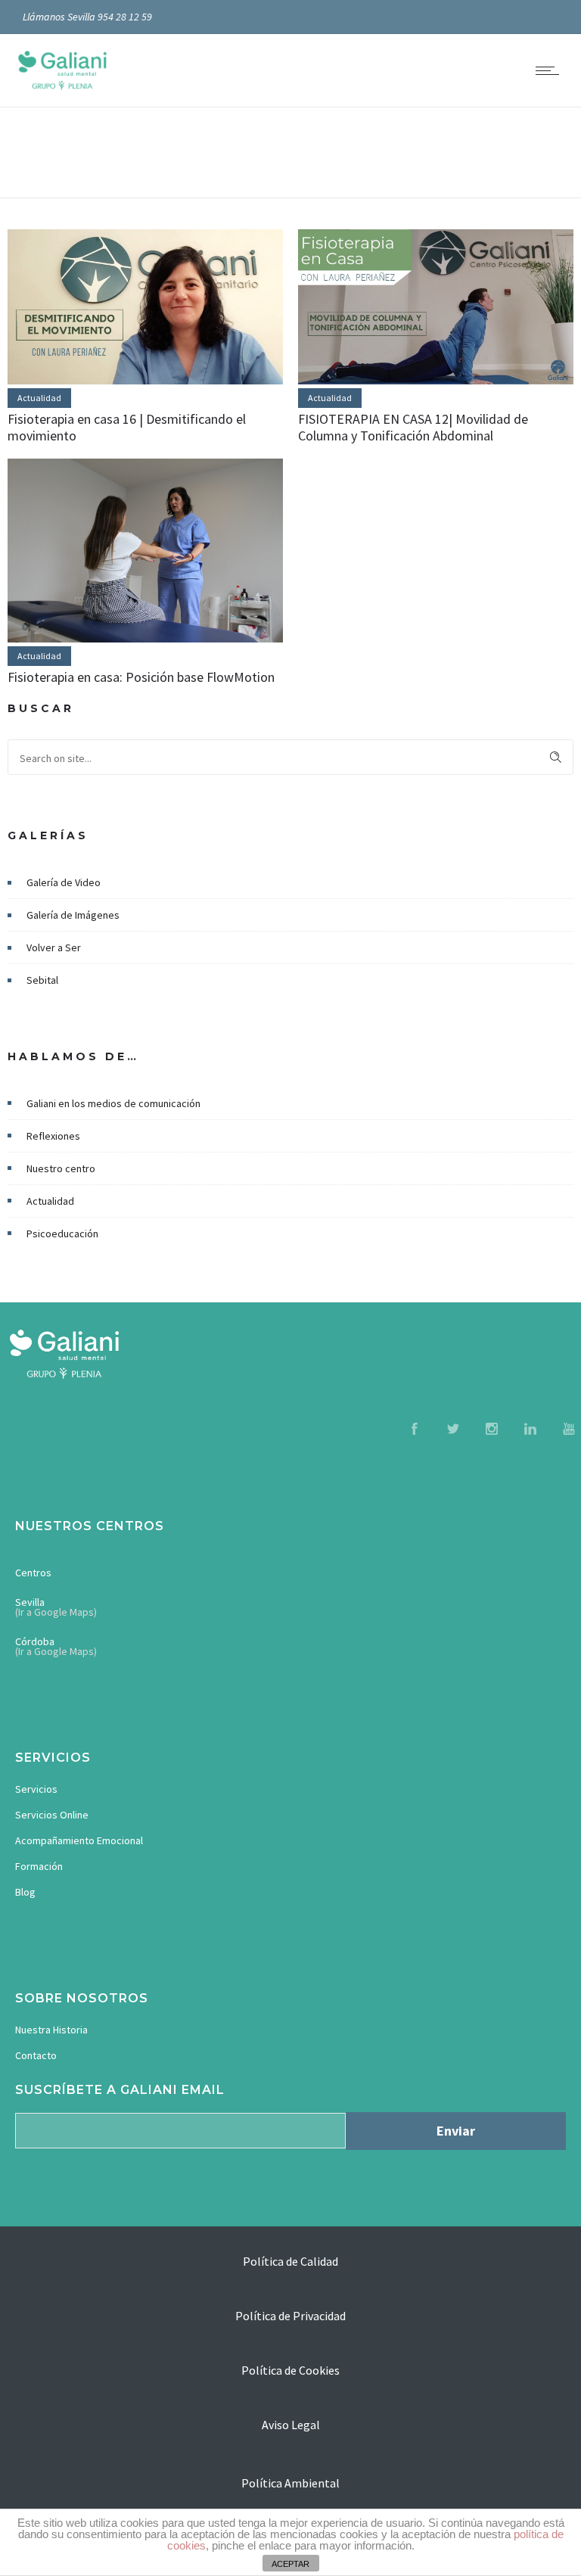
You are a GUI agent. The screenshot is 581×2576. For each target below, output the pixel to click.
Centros (33, 1572)
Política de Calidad (290, 2261)
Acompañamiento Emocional (79, 1840)
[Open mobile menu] (551, 70)
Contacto (36, 2055)
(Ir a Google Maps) (56, 1612)
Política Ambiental (290, 2482)
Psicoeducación (62, 1233)
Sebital (42, 980)
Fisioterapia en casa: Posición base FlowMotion (141, 677)
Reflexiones (53, 1136)
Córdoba (34, 1641)
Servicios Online (52, 1815)
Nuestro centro (60, 1168)
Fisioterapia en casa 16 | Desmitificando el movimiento (127, 427)
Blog (25, 1892)
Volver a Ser (53, 947)
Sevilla (30, 1602)
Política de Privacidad (290, 2315)
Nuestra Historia (51, 2029)
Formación (39, 1866)
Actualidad (50, 1201)
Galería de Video (63, 882)
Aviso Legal (291, 2424)
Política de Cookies (290, 2370)
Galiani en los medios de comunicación (113, 1103)
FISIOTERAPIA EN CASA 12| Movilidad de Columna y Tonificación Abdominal (413, 427)
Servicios (36, 1789)
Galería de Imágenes (73, 915)
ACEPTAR (290, 2563)
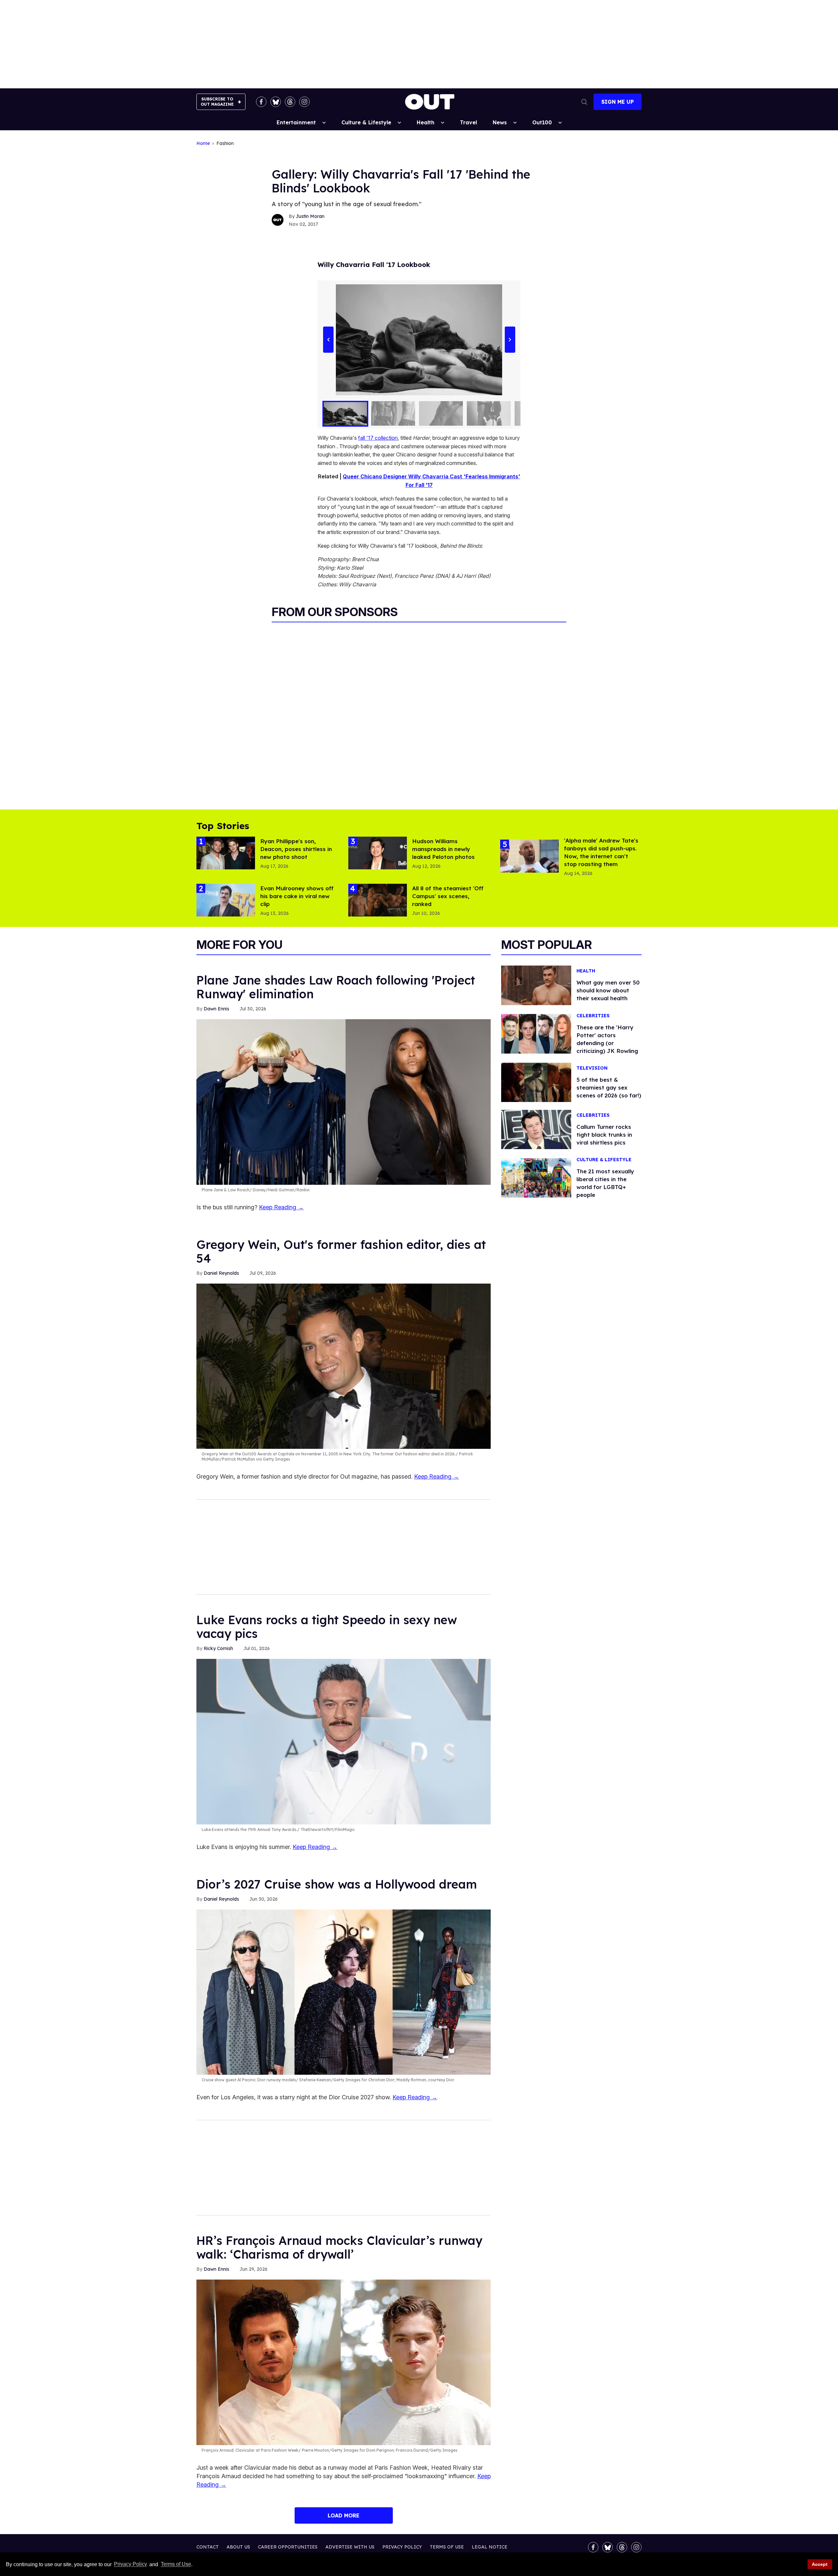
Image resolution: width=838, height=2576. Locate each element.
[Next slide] (509, 339)
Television (592, 1068)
········
- [Directions for this task]
Copy the listing above word for word. Do not include the pictures.

- [Expected answer]
You are a GUI agent. The screenshot is 581×2576. For each target below, output the pixel to click.
Centros (33, 1572)
Política de Calidad (290, 2261)
Acompañamiento Emocional (79, 1840)
[Open mobile menu] (551, 70)
Contacto (36, 2055)
(Ir a Google Maps) (56, 1612)
Política Ambiental (290, 2482)
Psicoeducación (62, 1233)
Sebital (42, 980)
Fisioterapia en casa: Posición base FlowMotion (141, 677)
Reflexiones (53, 1136)
Córdoba (34, 1641)
Servicios Online (52, 1815)
Nuestro centro (60, 1168)
Fisioterapia en casa 16 | Desmitificando el movimiento (127, 427)
Blog (25, 1892)
Volver a Ser (53, 947)
Sevilla (30, 1602)
Política de Privacidad (290, 2315)
Nuestra Historia (51, 2029)
Formación (39, 1866)
Actualidad (50, 1201)
Galería de Video (63, 882)
Aviso Legal (291, 2424)
Política de Cookies (290, 2370)
Galiani en los medios de comunicación (113, 1103)
FISIOTERAPIA EN CASA 12| Movilidad de Columna y Tonificación Abdominal (413, 427)
Servicios (36, 1789)
Galería de Imágenes (73, 915)
ACEPTAR (290, 2563)
Image resolution: width=838, height=2576. Locate each element.
[Next slide] (509, 339)
Television (592, 1068)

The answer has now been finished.